Mitroff, Ian I., Hill, Lindan B., and Alpaslan, Can M. Rethinking the Education Mess: A Systems Approach to Education Reform. New York: Palgrave Macmillan, 2013. DOI: 10.1057/9781137386045.
“‘... People need to think a little more about the problems kids in this school [Manual High School in Indianapolis, Indiana] have and the issues they have to deal with day in and day out [alcoholism, bureaucratic and uncaring administrators and teachers, chronic poverty, constant threat of crime and violence, drugs, divorce, guns, homelessness, low parental and teacher expectations, school and parental apathy, parental abandonment, teenage pregnancy, etc.]. There are a lot of social issues and a lot of home drama. There are a lot of things, a lot of factors that go into a school being unsuccessful. People want to say it’s the kids. Or the parents. Or the teachers. Or the system. [sic] It’s not that easy. There’s no one factor that can turn everything around. Americans want quick fixes and easy solutions. Sorry, there isn’t one when it comes to education. All you can do ... is put every ounce of energy you have into helping every student you can.’”1
Rich Haton [Teacher in Manual High School]
Introduction
A central theme of this book is that education is a mess. While many, if not virtually all, who study education agree in some form or another with the broad proposition that education is a mess, having said this, agreement quickly vanishes. The extreme divergence and abject bitterness between different philosophical positions, values, and worldviews about what to do to “‘solve’ TEM” quickly take over and dominate the debate. Indeed, different parties don’t see the “same mess” to begin with, let alone whether it’s “solvable or not.”
The conflict is so bitter, deep, and intense that it virtually prevents—paralyzes—everyone from seeing that the solution does not lie in any of the one-sided perspectives and extreme worldviews. Rather, if there is a “solution,” it consists in forming new perspectives and worldviews that integrate and go far beyond the old ones. More than they realize, all positions are highly dependent upon one another.

# EXERCISE
Extend the introduction on the education mess, picking up after its final sentence. The material that follows is drawn from a separate source and is unrelated to the text on education reform.

# DATA RECORDS
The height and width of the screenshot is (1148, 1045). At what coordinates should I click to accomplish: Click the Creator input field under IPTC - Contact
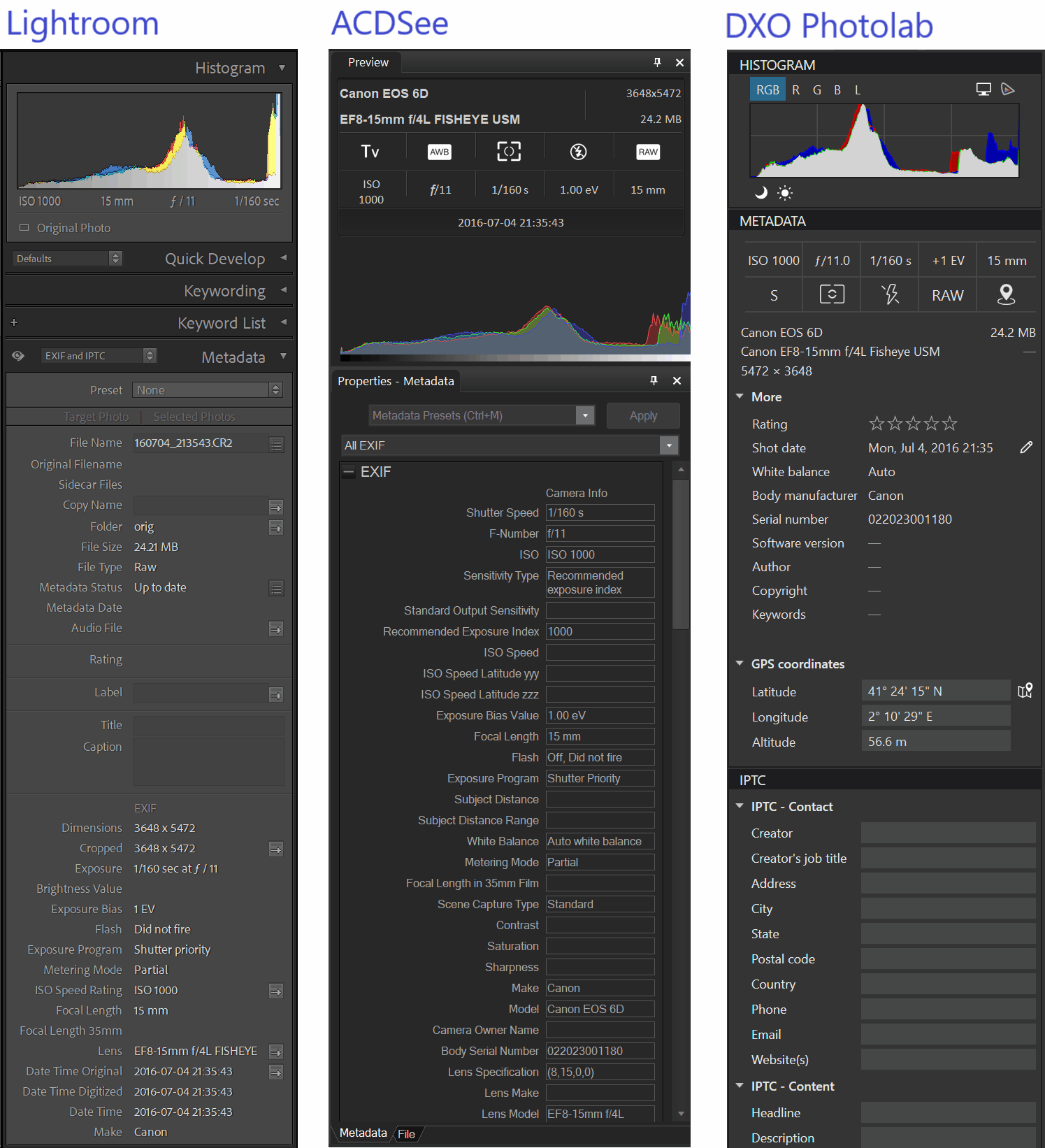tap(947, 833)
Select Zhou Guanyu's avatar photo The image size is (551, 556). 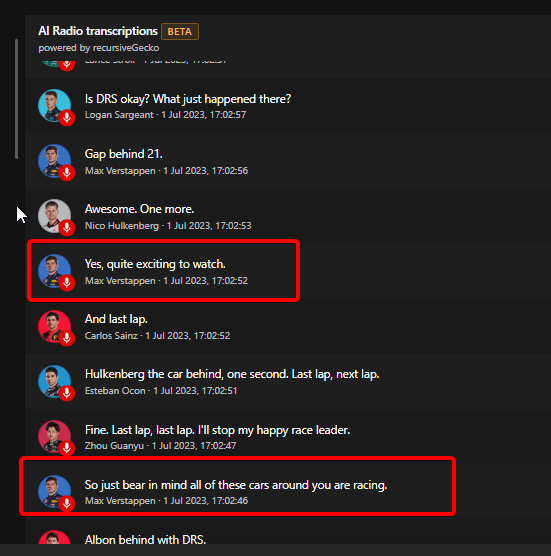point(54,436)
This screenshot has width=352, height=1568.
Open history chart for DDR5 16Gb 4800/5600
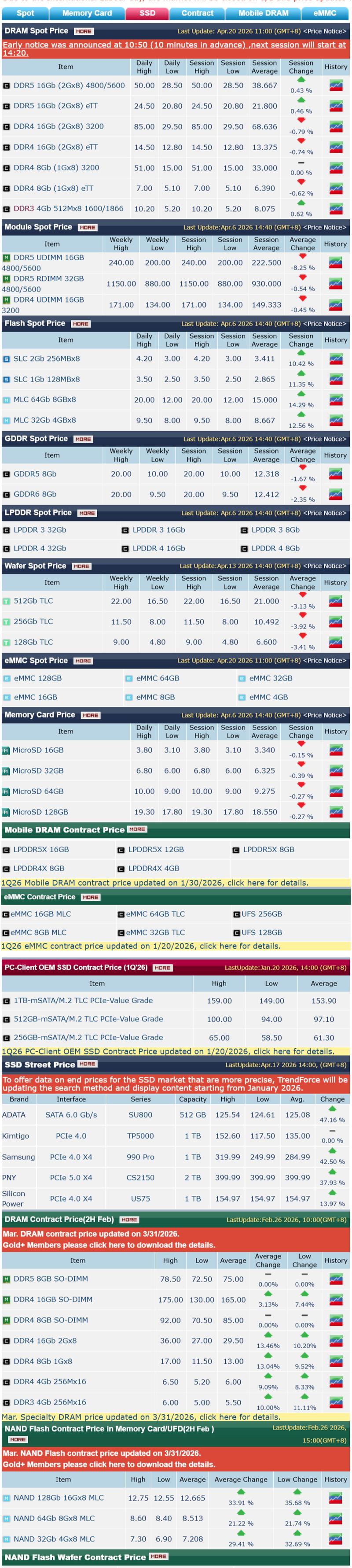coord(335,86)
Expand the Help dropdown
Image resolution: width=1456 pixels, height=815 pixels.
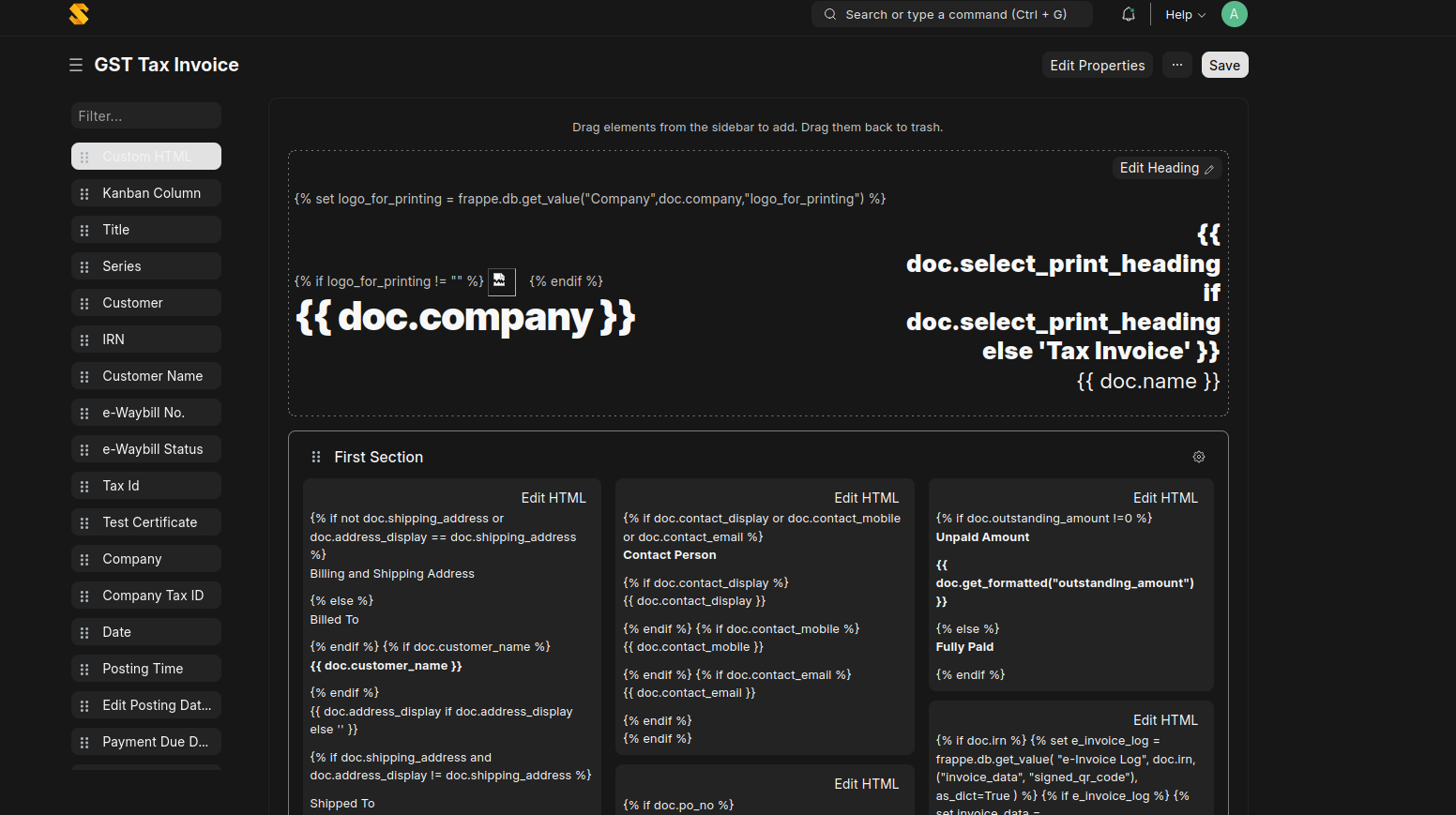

# TASK OUTPUT
In fact, we show that none of the previously stated positions can even define the problem adequately, let alone solve it, acting solely by themselves. They need to incorporate seriously the very things to which they are so strongly opposed in order to form richer definitions of “the problem.” In short, they sorely need richer definitions before they can ever hope to find “solutions.”
In brief, the extreme divergence between positions and worldviews is itself one of the biggest, untreated contributors to TEM. While discussion of this particular aspect of TEM has of course not been absent altogether, it has not been given center stage and thus the full treatment it demands. For all practical and theoretical purposes, the proponents of different positions live in parallel universes. They are not merely “ships passing in the night,” but are more like “far flung galaxies billions of light-years apart.”
Although this book is not solely about charter schools, the charter school movement is one of the best issues to illustrate the extreme divergence between views regarding the state of K-12 education in America and how to improve it. And, although The Charter School Mess (TCSM) is not completely equivalent to TEM, they are close enough for our purposes such that treating TCSM allows us to treat TEM. In fact, TCSM is so deeply intertwined with TEM that they cannot be treated separately.
Charter schools
Briefly, a charter school is a publicly funded school that is normally governed by a group or organization under a legislative contract with a particular state. The charter exempts the school from certain local and/or state rules and regulations. In return for their independence, a charter school must meet strict accountability standards that are laid down in its initial contract. Normally, a school’s charter is reviewed every three to five years to see whether it is following specified guidelines on curriculum and management, and whether certain standards such as the marked improvement in student scores on standardized tests, typically reading and math, are being achieved. If it is not, then there are strong grounds for a charter’s closure.
At the present time, there are approximately 55,000,000 students in public schools. In comparison, it is estimated that there are only 1,500,000 students in charter schools, or roughly 2.7% of the public school population. While small in numbers, the charter school movement is nonetheless huge in its implications.
To say that the proponents and the critics of charter schools are divided, if not as a general rule extremely hostile to one another, is putting it mildly. More often than not, it seems as if they truly despise one another.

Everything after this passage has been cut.